Он приготовил еще по коктейлю, прошел в спальню, поднял трубку телефона и набрал номер Корал.
— Майя здесь, — сказал он ей. — Ты на самом деле вышвырнула ребенка?
— Да!
— А как насчет твоих материнских чувств?
— О, пожалуйста! — Он услышал, что она закурила и, затянувшись, продолжала, — я могла бы призвать свои материнские чувства и помочь ей поступить в «Макмилланз», но она не хотела моей помощи…
— Мы все делаем глупости, — сказал Уэйленд. — Она хороший ребенок. Ты слишком жестока с ней. Я ей сказал, что она может оставаться у меня, если захочет.
— Это было бы отличным решением. Я так устала от наших стычек. Ты всегда хорошо относился к Майе, побудь для нее на время матерью.
Когда Майя вечером пришла домой, она с облегчением отметила, что в комнате Корал было темно. На следующее утро, после того как мать ушла на работу, она спустила в вестибюль два чемодана, коробку с книгами и пластинками и две хозяйственные сумки, набитые своими пожитками, и уехала на такси к Уэйленду, квартира которого находилась в трех с половиной кварталах от ее дома.

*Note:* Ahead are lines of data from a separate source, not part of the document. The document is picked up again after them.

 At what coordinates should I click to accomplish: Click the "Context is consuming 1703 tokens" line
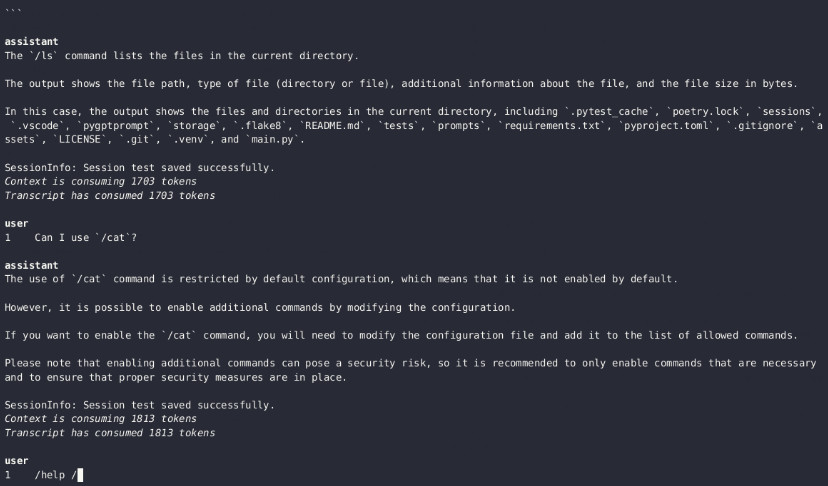click(x=100, y=181)
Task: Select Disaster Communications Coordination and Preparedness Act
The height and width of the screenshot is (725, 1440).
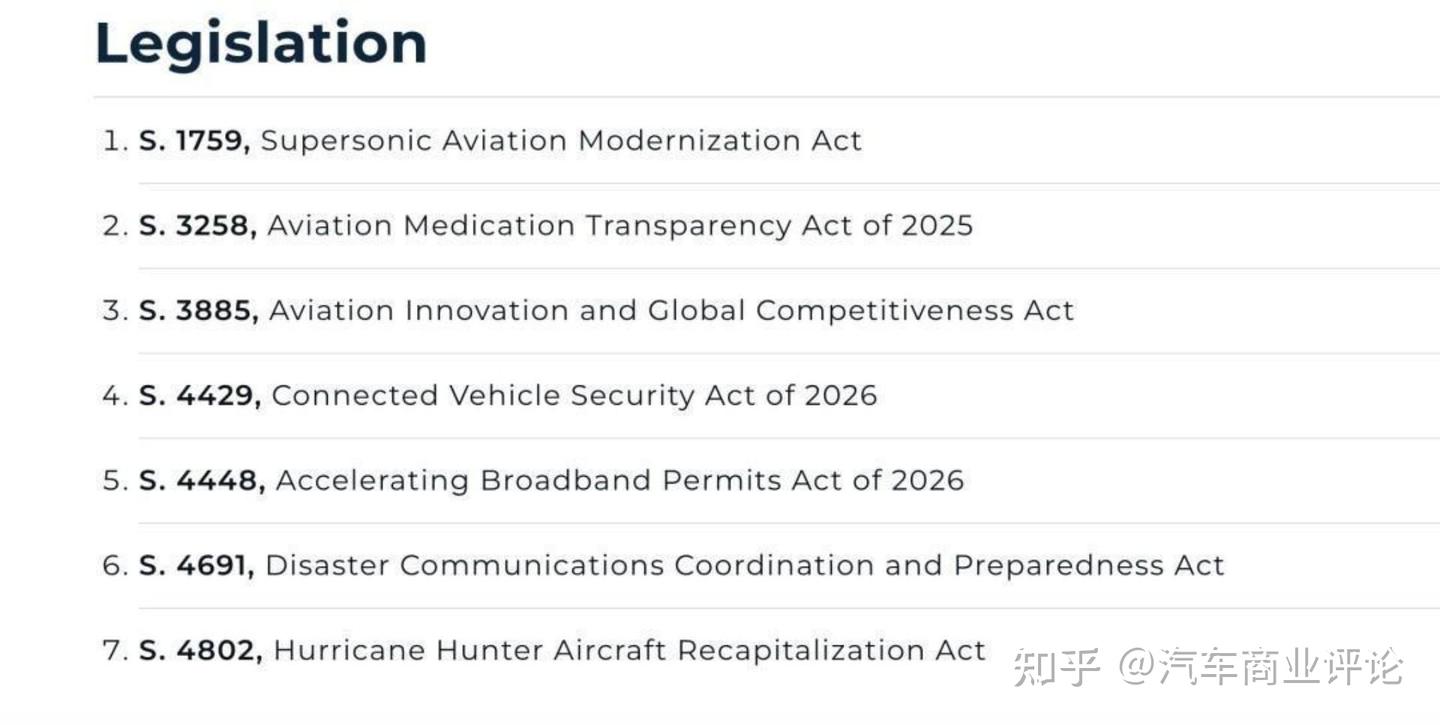Action: pyautogui.click(x=745, y=566)
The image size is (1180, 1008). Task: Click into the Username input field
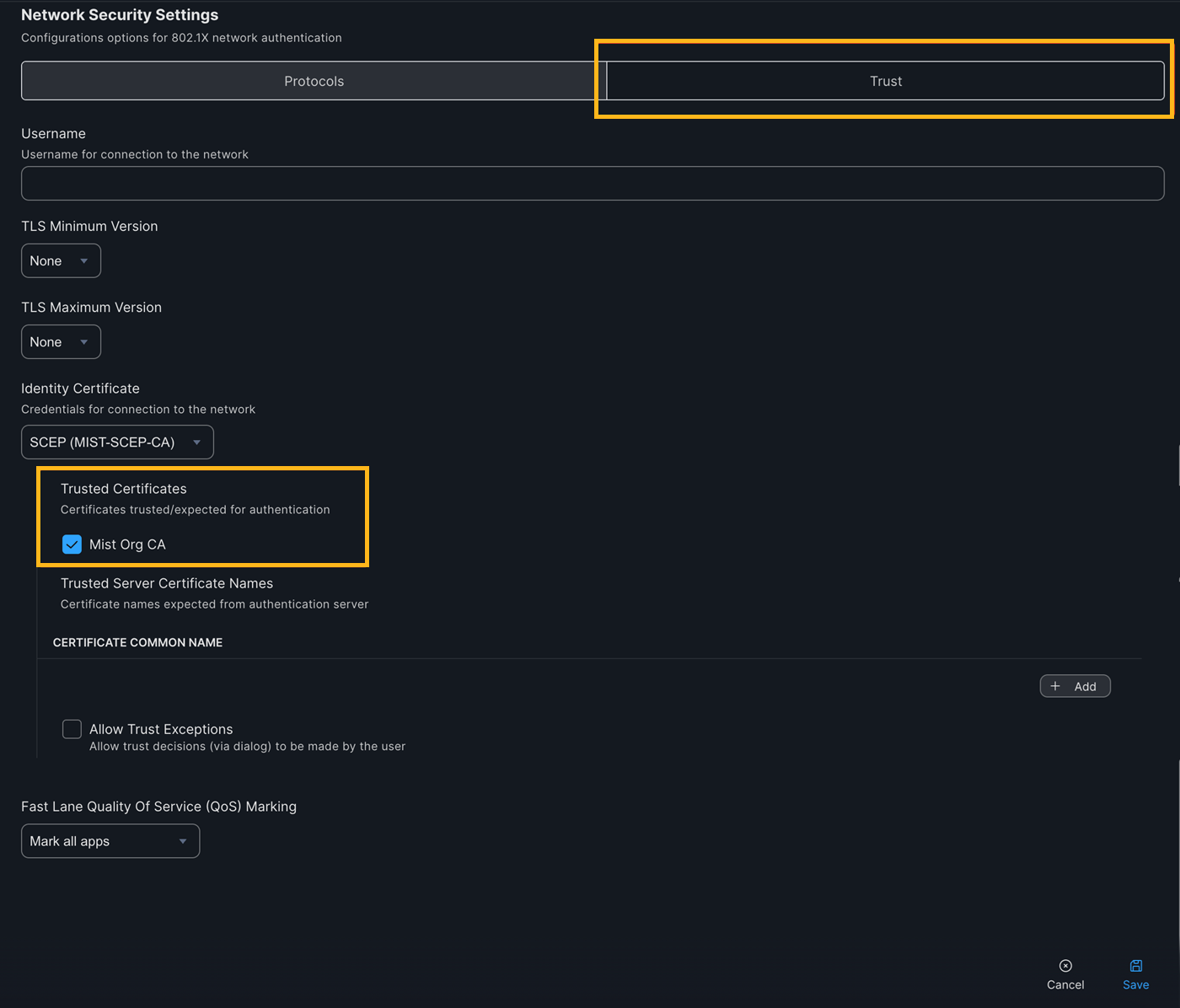(x=593, y=184)
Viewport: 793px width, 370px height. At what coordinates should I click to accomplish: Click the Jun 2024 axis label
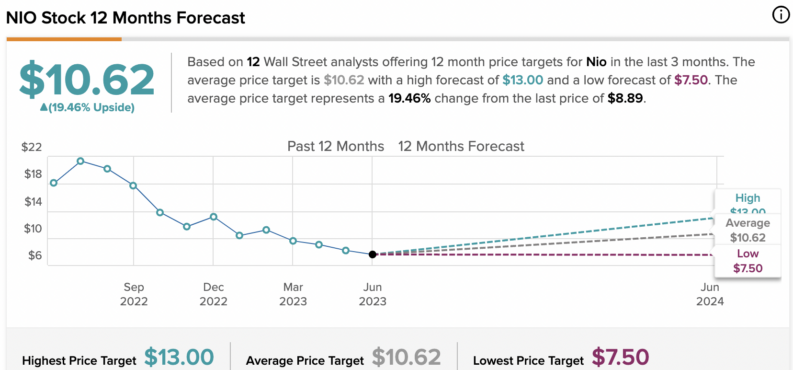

Он дал ей ключи, и она, войдя, дотащила свои вещи в самый конец отделанного мрамором коридора и открыла дверь свободной комнаты. Она была маленькая, вытянутая, с окном, смотревшим на стену соседнего дома. Ничего больше не видно, только полоска голубого неба. Майя устало села на кровать. Она убежала от своей матери. Теперь Шикарная сука может вариться в собственном соку.